The FTSE ranks Brazil, Czech Republic, Greece, Hungary, Malaysia, Mexico, South Africa, Taiwan, Thailand and Turkey as advanced emerging economies. Secondary emerging economies include Chile, China, Colombia, Egypt, India, Indonesia, Kuwait, Pakistan, Peru, Philippines, Qatar, Russian Federation and United Arab Emirates, while frontier economies include the likes of Argentina, Bahrain, Bangladesh, Botswana, Bulgaria, Cote d’Ivoire, Croatia, Cyprus, Estonia, Ghana, Jordan, Kazakhstan, Kenya, Latvia, Lithuania, Macedonia, Malta, Mauritius, Morocco, Nigeria, Oman, Palestine, Romania, Serbia, Slovakia, Slovenia, Sri Lanka, Tunisia, Vietnam.

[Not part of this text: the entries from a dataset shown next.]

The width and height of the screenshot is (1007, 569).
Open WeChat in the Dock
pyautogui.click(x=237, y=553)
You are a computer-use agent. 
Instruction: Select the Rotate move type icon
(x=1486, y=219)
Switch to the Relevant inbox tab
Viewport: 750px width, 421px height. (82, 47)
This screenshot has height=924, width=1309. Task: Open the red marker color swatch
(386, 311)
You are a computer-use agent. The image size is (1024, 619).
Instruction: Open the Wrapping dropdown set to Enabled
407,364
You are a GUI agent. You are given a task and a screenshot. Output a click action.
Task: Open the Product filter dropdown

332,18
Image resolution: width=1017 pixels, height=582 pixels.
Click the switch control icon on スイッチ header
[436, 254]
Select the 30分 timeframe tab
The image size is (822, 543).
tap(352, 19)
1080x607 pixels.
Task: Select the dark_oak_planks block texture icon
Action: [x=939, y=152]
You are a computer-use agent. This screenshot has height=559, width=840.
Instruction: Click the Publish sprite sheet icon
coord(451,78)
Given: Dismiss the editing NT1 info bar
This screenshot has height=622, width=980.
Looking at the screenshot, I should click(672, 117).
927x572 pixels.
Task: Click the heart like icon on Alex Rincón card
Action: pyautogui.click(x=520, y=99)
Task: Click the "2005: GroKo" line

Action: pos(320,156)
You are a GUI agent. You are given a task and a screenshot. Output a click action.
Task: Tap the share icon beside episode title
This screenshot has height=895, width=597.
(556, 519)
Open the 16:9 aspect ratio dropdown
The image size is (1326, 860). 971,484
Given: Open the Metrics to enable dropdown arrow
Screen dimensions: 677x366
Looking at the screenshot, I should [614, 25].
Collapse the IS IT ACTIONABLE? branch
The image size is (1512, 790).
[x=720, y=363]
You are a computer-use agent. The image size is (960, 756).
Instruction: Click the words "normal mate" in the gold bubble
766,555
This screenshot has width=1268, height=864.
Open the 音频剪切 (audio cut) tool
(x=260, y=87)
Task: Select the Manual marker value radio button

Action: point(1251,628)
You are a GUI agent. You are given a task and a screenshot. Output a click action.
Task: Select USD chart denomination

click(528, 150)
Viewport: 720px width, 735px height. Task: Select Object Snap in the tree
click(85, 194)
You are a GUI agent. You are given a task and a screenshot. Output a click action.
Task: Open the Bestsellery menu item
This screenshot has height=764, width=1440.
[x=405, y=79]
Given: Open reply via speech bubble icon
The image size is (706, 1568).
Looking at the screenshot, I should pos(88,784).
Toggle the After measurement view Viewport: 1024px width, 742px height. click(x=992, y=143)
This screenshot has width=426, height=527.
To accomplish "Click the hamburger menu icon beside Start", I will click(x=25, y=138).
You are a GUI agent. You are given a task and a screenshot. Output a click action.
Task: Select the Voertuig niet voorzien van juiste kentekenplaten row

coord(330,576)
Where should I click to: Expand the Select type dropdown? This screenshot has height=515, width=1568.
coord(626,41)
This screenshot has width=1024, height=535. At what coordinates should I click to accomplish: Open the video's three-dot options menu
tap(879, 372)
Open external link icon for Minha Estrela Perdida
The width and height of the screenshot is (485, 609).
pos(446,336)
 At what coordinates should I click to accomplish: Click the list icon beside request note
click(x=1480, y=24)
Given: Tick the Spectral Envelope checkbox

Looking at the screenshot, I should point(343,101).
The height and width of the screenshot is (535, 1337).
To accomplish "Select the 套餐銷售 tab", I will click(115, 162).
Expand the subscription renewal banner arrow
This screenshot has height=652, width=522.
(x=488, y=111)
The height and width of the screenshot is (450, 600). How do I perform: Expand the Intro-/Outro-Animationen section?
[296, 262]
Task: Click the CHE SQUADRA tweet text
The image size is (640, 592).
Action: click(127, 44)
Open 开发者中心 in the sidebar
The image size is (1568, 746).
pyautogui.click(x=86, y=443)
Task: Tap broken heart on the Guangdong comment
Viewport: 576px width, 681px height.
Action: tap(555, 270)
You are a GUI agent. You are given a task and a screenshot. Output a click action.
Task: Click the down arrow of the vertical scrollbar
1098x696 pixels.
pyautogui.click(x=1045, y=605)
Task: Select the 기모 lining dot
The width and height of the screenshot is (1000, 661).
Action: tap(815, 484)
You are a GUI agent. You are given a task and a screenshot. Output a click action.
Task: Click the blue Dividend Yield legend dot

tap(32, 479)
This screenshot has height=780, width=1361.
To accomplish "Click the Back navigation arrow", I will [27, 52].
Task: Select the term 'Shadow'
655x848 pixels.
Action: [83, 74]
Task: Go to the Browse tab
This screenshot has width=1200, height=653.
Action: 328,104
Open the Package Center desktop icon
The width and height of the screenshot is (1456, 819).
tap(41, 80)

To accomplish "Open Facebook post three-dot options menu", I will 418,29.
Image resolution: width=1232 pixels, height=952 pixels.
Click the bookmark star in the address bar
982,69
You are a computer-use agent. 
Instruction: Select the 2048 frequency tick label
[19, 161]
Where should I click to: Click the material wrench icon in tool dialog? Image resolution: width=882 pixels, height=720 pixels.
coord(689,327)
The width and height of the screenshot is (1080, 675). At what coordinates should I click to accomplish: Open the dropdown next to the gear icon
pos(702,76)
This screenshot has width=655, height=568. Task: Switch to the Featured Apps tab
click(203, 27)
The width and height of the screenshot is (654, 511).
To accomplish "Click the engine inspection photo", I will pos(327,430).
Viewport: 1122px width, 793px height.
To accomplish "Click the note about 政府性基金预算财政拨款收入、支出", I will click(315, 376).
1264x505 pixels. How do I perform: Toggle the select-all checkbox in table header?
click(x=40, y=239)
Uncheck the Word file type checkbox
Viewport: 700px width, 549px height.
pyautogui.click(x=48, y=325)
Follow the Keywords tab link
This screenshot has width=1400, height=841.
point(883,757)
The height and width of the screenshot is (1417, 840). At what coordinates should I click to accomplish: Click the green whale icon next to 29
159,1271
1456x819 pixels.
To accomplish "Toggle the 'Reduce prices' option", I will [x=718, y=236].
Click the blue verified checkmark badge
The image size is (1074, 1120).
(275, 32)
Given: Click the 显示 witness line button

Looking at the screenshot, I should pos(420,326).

As expected, China remained the most represented country in the list, having 72 of its universities featured in the 2019 list. China also claimed four of the top five positions in the Emerging Economies University Rankings 2019, including the top spot, besides having seven of its universities in the top ten list. Tsinghua University was the top university in the ranking with 84 points overall. The university is also the 22nd best university in the world, according to THE World University Rankings 2019.
Other Chinese universities included in the top 10 were Peking University at number 2, Zhejiang University at number 3, University of Science and Technology of China at number 4, Fudan University at number 6, Nanjing University at number 7 and Shanghai Jiao Tong University at number 8.
India continued its strong run in the world of higher education, continuing to be the second most represented nation in the Emerging Economies University Rankings 2019.
India had 49 of its universities featured in this year’s ranking, up from 42 last year. The Indian Institute of Science was the top entry from India at number 14, while the Indian Institute of Technology Bombay was the next best at number 27. Overall, India had 10 of its universities featured among the top 100 institutes in emerging economies.
Pakistan’s position in the 2019 ranking has seen a visible downward movement, both in terms of the number of universities and the individual ranks.
Last year, Pakistan had 10 universities included in the Emerging Economies University Rankings 2018, with Quaid-e-Azam University Islamabad (QAU) being the top Pakistani institute at number 85. However, not only the number of Pakistani universities has fallen to nine in 2019, the top ranked university of previous year, QAU, is no more featured on the list for 2019.
The top Pakistani university in the list this year was COMSATS University Islamabad, which was placed at 137th position. The result is a worsening of fortunes for COMSATS, which was ranked 131st in last year’s rankings.
National University of Sciences and Technology was the next best institute from Pakistan, placed in the 201–250 band. It was followed by University of Agriculture, Faisalabad in the 251–300 band and University of Lahore in the 301–350 band. Bahauddin Zakariya University was placed in the 351+ category, along with University of Engineering & Technology (UET) Lahore, Government College University Lahore, PMAS Arid Agriculture University Rawalpindi and University of Veterinary and Animal Sciences Lahore
As our neighbor India rejoices with continuous improvement in the rankings of its universities, it is time for both the Pakistani government and university administrations to take stock of what is going wrong with higher education institutes of the country.
Is it the absence of a research culture? Is the faculty employed too relaxed to strive for betterment? Are students not being challenged enough to aspire for more than bookish knowledge? Whatever the causes are, it is time the powers that be sit together to chalk out a comprehensive strategy for improving our universities. Else, we will only see our institutions falling far behind the competition and slowly making their way out of prominent rankings, year after year.